Nous en discutons parfois.
Lui me dit que je ne devrais pas reprendre les écrits d'André Viard, et qu'après tout c'est lui faire trop d'honneur et lui donner une importance qu'il ne mérite certainement pas. De plus, ce faisant, on flatte son ego surdimensionné et mégalomaniaque. Lui, c'est un aficionado lumineux et profond, bien loin du schéma un peu navrant de « torista » et « torerista », car le toro brave et encasté, se suffit à lui même et ne demande qu'à croiser un torero inspiré, « romantique et guerrier» pour parfois libérer les larmes assourdies du « duende ». Rarement, extrêmement rarement, comme il se doit, en matière d'art.
Lui, il sait bien que cet art, ne peut exister que dans cette extrême et singulière rareté et la fondamentalement nécessaire vibration du danger, et l'offrande de sa vie, assumée par l'homme, contre celle du « toro encasté » et idéalement « brave » qui la défend chèrement, et que, sans ce pacte secret et improbable, entre le fauve et l'homme, unis alors dans une communion miraculeuse, qui n'a rien à voir avec une collaboration prévue, prévisible et policée, sans ce don de soi mortel de l'un à l'autre, à la source de tout art, la corrida elle même perd toute justification aussi bien symbolique, artistique, rituelle, que morale, et la rend légitimement vulnérable aux attaques les plus grossièrement réductrices, obsessionnelles et surtout, heureusement surtout peu informées des grotesques « antis ».
Lui, il sait bien que ce moment de grâce ne peut naître que de la conjonction d'une infinité d'aléas miraculeusement réunis et de la volonté imprévisible du « duende » incontrôlable, « picaro » et ricaneur, pourtant capable de pétrifier de bonheur l'élu innocent qu'il a touché du doigt, élu qui, du coup, parle aux anges éberlués, avec au cœur des larmes de diamant. Ce « picaro » dont seul Federico a démasqué la rouerie moqueuse, le goût pour les viscères et la merde, là où somnole l'animalité de l'homme, en même temps que les évidences d'une transcendance plus ou moins enfouie, mais chez tous présente, innocente et lumineuse, accessible à tous, miséreux ou riches, « saints ou maudits », analphabètes ou savants, et, pour le dire, des mots réinventés aux « sons noirs », peut être même, simplement inventés, dans un temps disloqué qui prend des airs d'éternité.
Lui, il sait bien que ce temps se disloquait aux poignets de cristal des gitans bénis des dieux, et qu'alors, ils pouvaient se pencher pensivement, les pieds collés au sol, avec leur terre qui les aspire et consume, sur ce front du toro, détourné de leurs cuisses par la douceur impérieuse de ce baiser dont il ne restera que le souvenir en forme de regret de la véronique et ses parfums prégnants de ciste et de romarin. Alors il était capable de traverser l'Espagne pour l'espoir de ce moment si improbable. Il en revenait sans regret véritable, conscient qu'il demandait l’impossible, ce qui, en matière d'art est le minimum. « Proxima vez »!

● Consigne
Réécrivez le passage du texte sur la corrida qui commence par « Lui me dit que » et se termine par « en matière d'art. », en remplaçant « aficionado » par « passionné ».

● Lignes de données
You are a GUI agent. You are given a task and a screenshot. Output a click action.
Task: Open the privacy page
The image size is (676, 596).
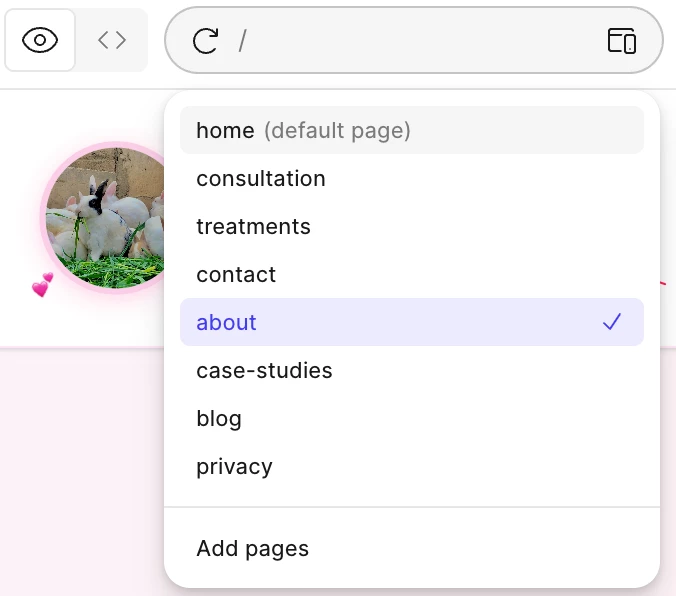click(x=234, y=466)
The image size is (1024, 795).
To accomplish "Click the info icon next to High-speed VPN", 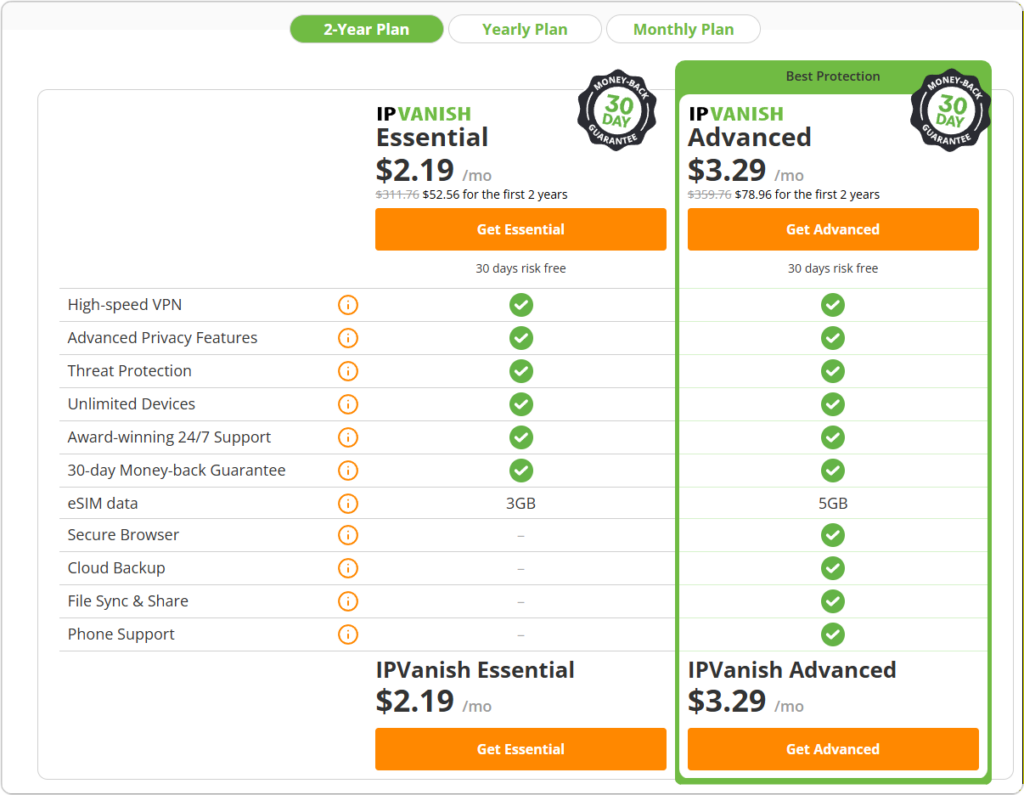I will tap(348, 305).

* * *

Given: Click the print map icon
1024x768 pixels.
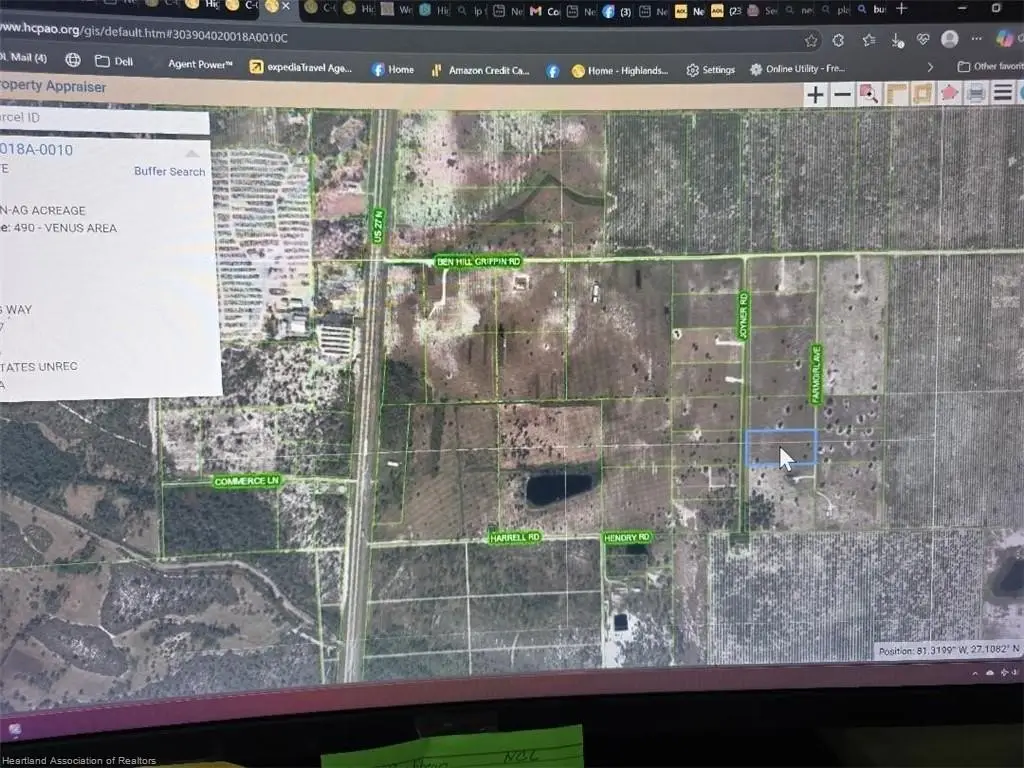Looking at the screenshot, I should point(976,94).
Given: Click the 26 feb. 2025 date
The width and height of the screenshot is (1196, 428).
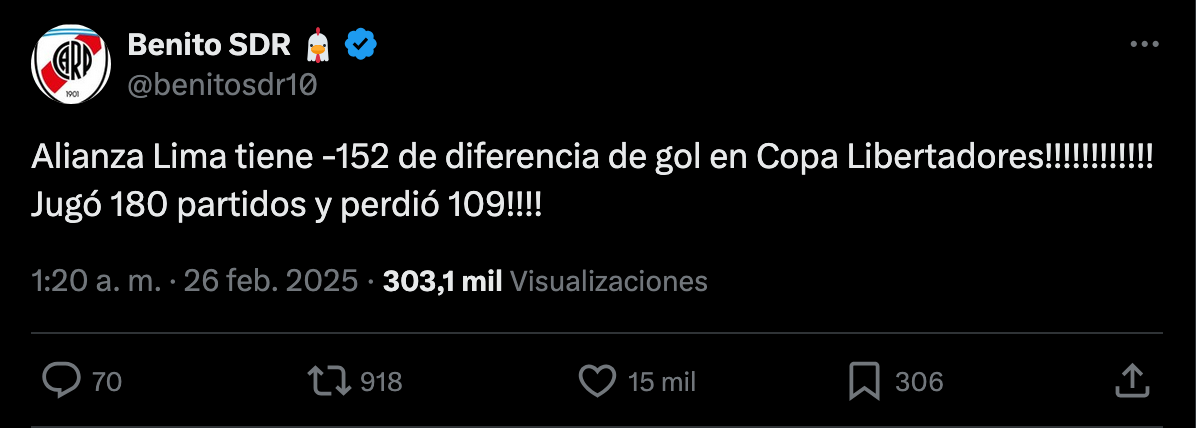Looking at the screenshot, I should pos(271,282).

● Réponse
Lui me dit que je ne devrais pas reprendre les écrits d'André Viard, et qu'après tout c'est lui faire trop d'honneur et lui donner une importance qu'il ne mérite certainement pas. De plus, ce faisant, on flatte son ego surdimensionné et mégalomaniaque. Lui, c'est un passionné lumineux et profond, bien loin du schéma un peu navrant de « torista » et « torerista », car le toro brave et encasté, se suffit à lui même et ne demande qu'à croiser un torero inspiré, « romantique et guerrier» pour parfois libérer les larmes assourdies du « duende ». Rarement, extrêmement rarement, comme il se doit, en matière d'art.